I've been talking to my sister and friend, and also Alice,though I haven't really told her about the situation. They've been helping me a lot.
I also want to make a few things clear that I think I wasn't clear enough about before. 1. My parents have known I'm bi for months. I don't know if it's just them finding out about me liking a girl that set off my dad or what,but they've never told me about this being a problem until recently. 2. I don't snap at my dad a lot. I told him to shut the f*ck up once during an argument and that's the only time I cursed at him. During the previous arguments I didn't get a lot of say in anything and even when I did it was just leave me alone and stuff.
So what I'm talking about happened a few days ago. I sat down with my parents to talk to them even though I was really nervous. I asked them if they had a problem with me and my sexuality or if it was just Alice. My dad got a bit upset and tried making excuses about why he didn't like her but I knew they weren't true. Like he tried to say she got bad grades even though I know that's not true. My sister also pointed out to me that even if it was true he wouldn't know,he's never met her.

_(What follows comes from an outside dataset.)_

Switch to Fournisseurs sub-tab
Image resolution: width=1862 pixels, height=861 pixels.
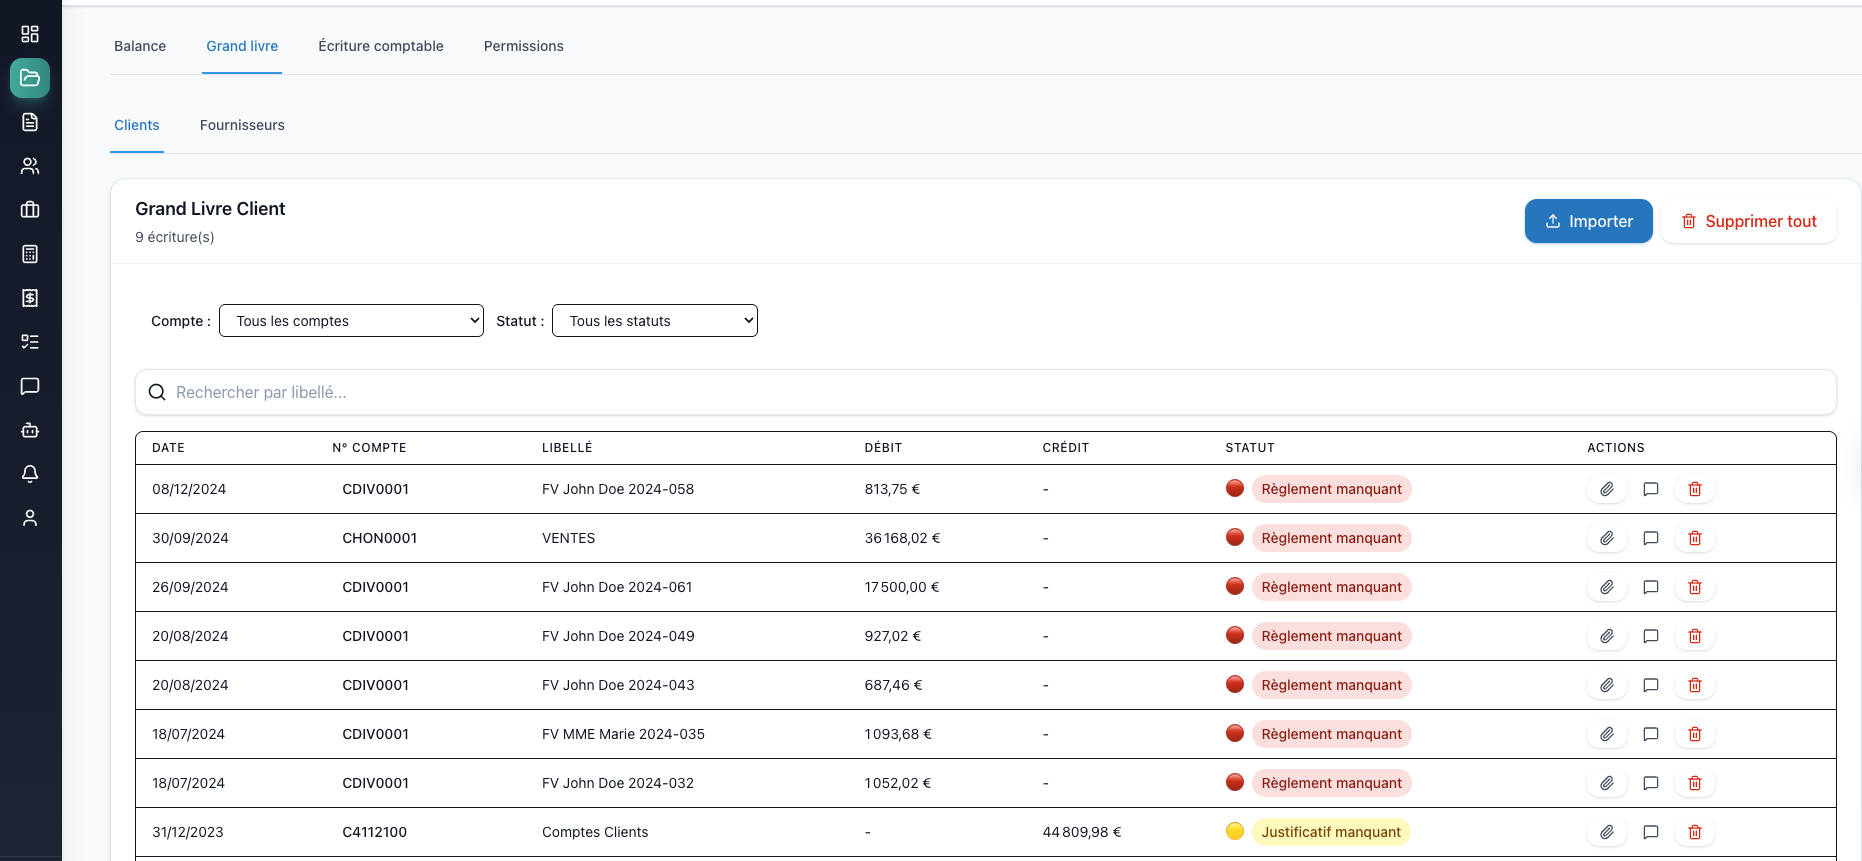pyautogui.click(x=242, y=125)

At one point my dad just stopped making excuses and told me he doesn't want me with any girls,Alice or otherwise. I tried to ask my mom what she thought but he just spoke over her. I still don't know what my mom thinks because she just won't say anything,but I kinda think my dad won't let her? I'm not sure.
I asked my dad why he didn't want me to be with a girl and he couldn't give me a clear answer? He'd just rant about how it was unnatural and that I couldn't have kids with a girl,even though as I am now I don't want kids anyway.

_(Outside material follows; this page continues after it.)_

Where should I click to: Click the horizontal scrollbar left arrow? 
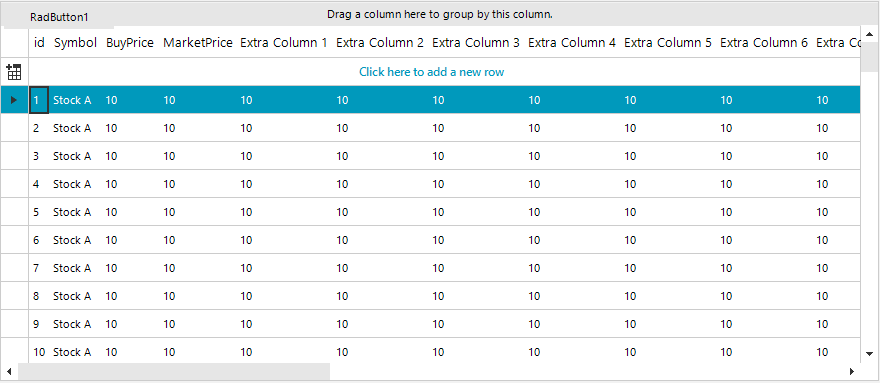9,371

This quickly turned into my dad yelling again and getting angry. I didn't yell back,I just kinda sat there and took it. I didn't see the point in trying anymore at that point because I doubt anything I could say would change his mind.
So now I'm at my sister's house because I was too upset at my parent's. She picked me up not long after the whole talk with my parents and has been comforting me these past few days. Alice and I have also been texting and calling each other a lot and it's been great. We're still planning on hanging out once quarantine is over and I'm really excited.
I didn't expect my last post to get as much attention as it did but I'm kinda glad it did. Thank you to everyone for the advice and kind words and the stories you shared. It helped a lot when I would just cry late at night. I'm sorry I couldn't respond to everything but thank you very much. I hope whoever sees this has a nice day :)
Tl:Dr My dad doesn't like that I'm bisexual and have a crush on a girl.